Когда мы достигли места, где коридор заворачивал, сияние усилилось, став ярким рассеянным светом, излучавшимся из другого прохода, в десяти ярдах впереди. Не говоря ни слова, мы свернули туда и осторожно двинулись дальше. Пол под ногами снова стал твердым. Порывы сквозняка ослабели, а потом вовсе утихли. Но теперь были другие звуки: шорох, доносившийся из дальнего конца зала, и что-то вроде капанья и хлюпанья, шедших ниоткуда. Будь ночь теплее, я решил бы, что на крыше тает снег. Однако из комнаты, куда вел проход, никаких звуков не доносилось. Мы подошли к ней плечо к плечу, вместе свернули в нее, и Трис ойкнула, захихикала и остановилась. Я тоже не сразу отреагировал, потому что композиция была тщательно сконструирована с упором на реалистичность, а не на омерзительность.

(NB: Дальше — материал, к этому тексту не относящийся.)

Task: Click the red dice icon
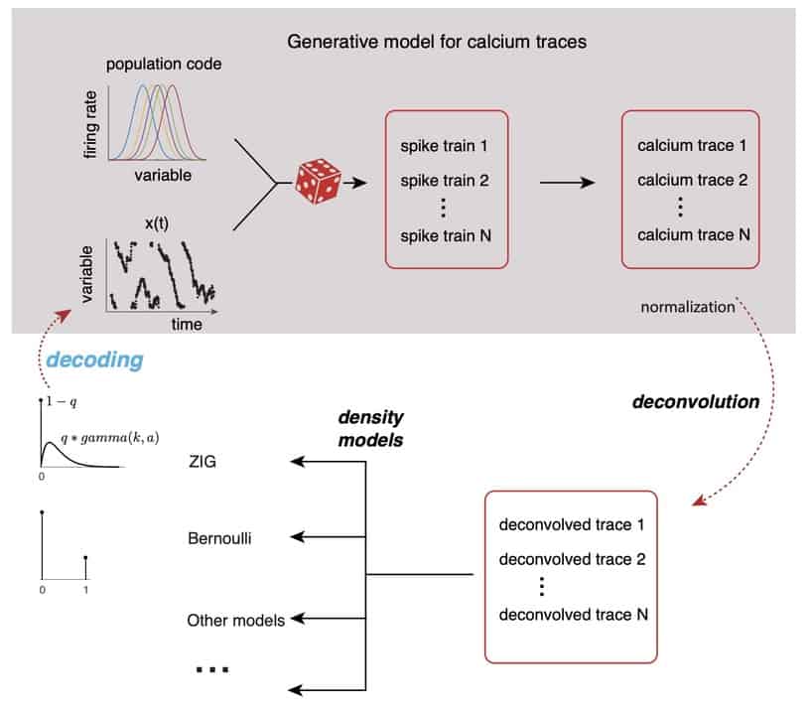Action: tap(317, 184)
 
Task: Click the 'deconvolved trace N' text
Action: tap(565, 615)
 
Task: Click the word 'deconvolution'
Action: tap(696, 402)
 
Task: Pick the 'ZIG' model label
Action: tap(202, 462)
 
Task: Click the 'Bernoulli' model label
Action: tap(217, 538)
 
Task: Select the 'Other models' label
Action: tap(236, 621)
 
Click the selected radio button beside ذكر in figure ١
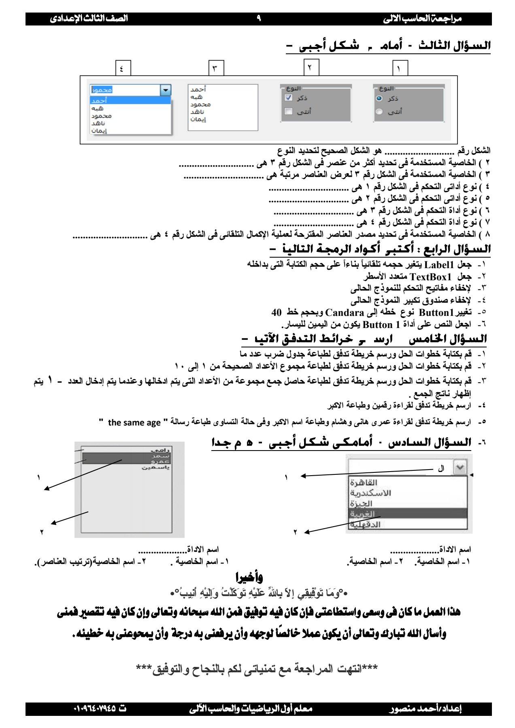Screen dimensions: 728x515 [x=379, y=98]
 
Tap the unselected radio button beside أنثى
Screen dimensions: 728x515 [x=379, y=112]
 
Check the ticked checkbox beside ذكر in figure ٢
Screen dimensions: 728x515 [x=289, y=98]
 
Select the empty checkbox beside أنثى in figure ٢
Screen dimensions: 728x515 [x=289, y=111]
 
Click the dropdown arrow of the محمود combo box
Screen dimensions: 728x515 [x=166, y=90]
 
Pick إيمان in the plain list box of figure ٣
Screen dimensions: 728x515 [x=198, y=120]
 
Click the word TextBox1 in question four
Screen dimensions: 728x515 [x=430, y=277]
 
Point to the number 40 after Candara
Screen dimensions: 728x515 [x=277, y=313]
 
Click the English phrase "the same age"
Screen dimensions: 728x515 [x=134, y=423]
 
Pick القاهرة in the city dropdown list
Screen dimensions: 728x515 [x=364, y=483]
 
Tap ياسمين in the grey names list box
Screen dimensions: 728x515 [x=156, y=467]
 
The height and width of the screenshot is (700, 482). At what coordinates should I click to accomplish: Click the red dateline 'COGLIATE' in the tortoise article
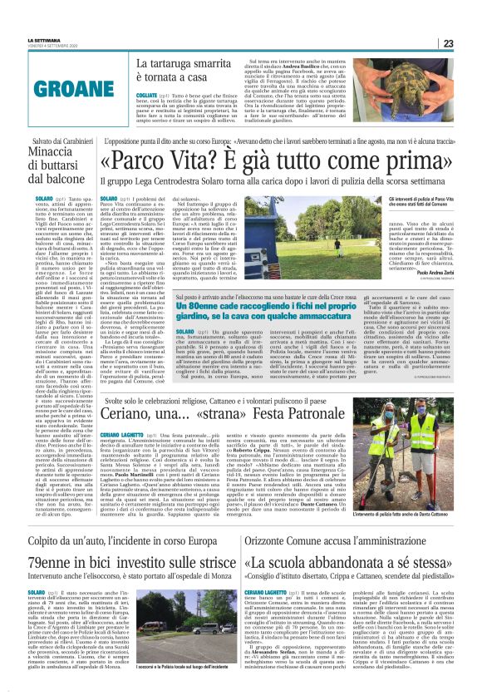point(147,96)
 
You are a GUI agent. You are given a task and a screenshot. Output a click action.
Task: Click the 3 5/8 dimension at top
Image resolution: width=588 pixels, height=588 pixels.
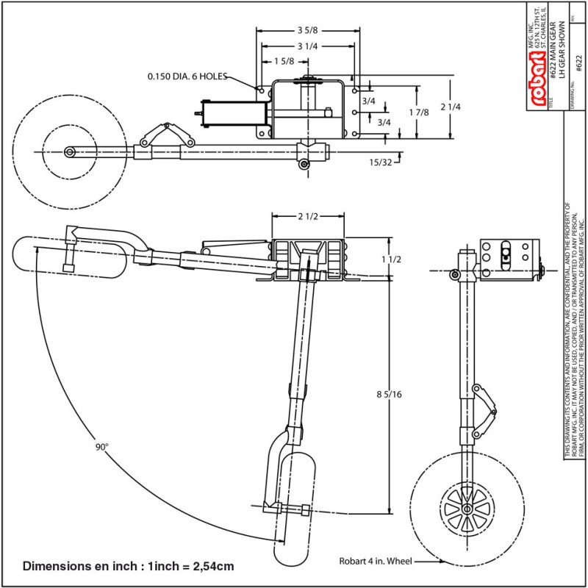click(308, 31)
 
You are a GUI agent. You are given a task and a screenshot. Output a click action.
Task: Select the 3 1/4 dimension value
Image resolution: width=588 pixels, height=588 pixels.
click(307, 46)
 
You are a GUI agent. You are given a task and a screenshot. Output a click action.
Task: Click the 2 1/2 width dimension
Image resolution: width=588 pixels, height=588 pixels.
click(308, 217)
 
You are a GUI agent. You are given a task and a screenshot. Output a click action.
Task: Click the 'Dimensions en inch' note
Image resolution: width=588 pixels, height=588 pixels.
click(129, 567)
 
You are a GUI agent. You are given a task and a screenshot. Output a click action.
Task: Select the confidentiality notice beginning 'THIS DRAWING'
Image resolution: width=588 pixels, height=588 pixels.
click(573, 331)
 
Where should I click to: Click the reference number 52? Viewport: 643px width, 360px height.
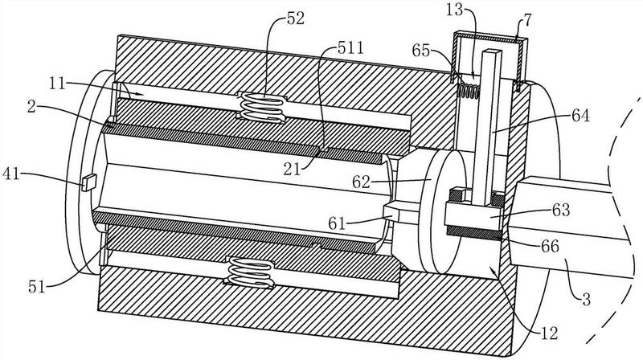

На потолке в центре комнаты, как раз в том месте, где должна быть лампа, сиял в неясно откуда исходящем зеленоватом свете блестящий металлический крюк. На этом крюке неподвижно висел пухлый, бледный мальчик лет, должно быть, восьми. Петля на его шее, прямо над воротничком тонкого спортивного джемпера с эмблемой «Миннесота твинз», прорезала кожу, вонзившись в мышцы и вены, красневшие между прядей веревки. Его язык не был вспухшим и не посинел. Он просто свисал из края рта, как-то особенно по-детски, точно незаправленный край рубашки. Босые ноги мальчика были самое меньшее в полуярде от пола.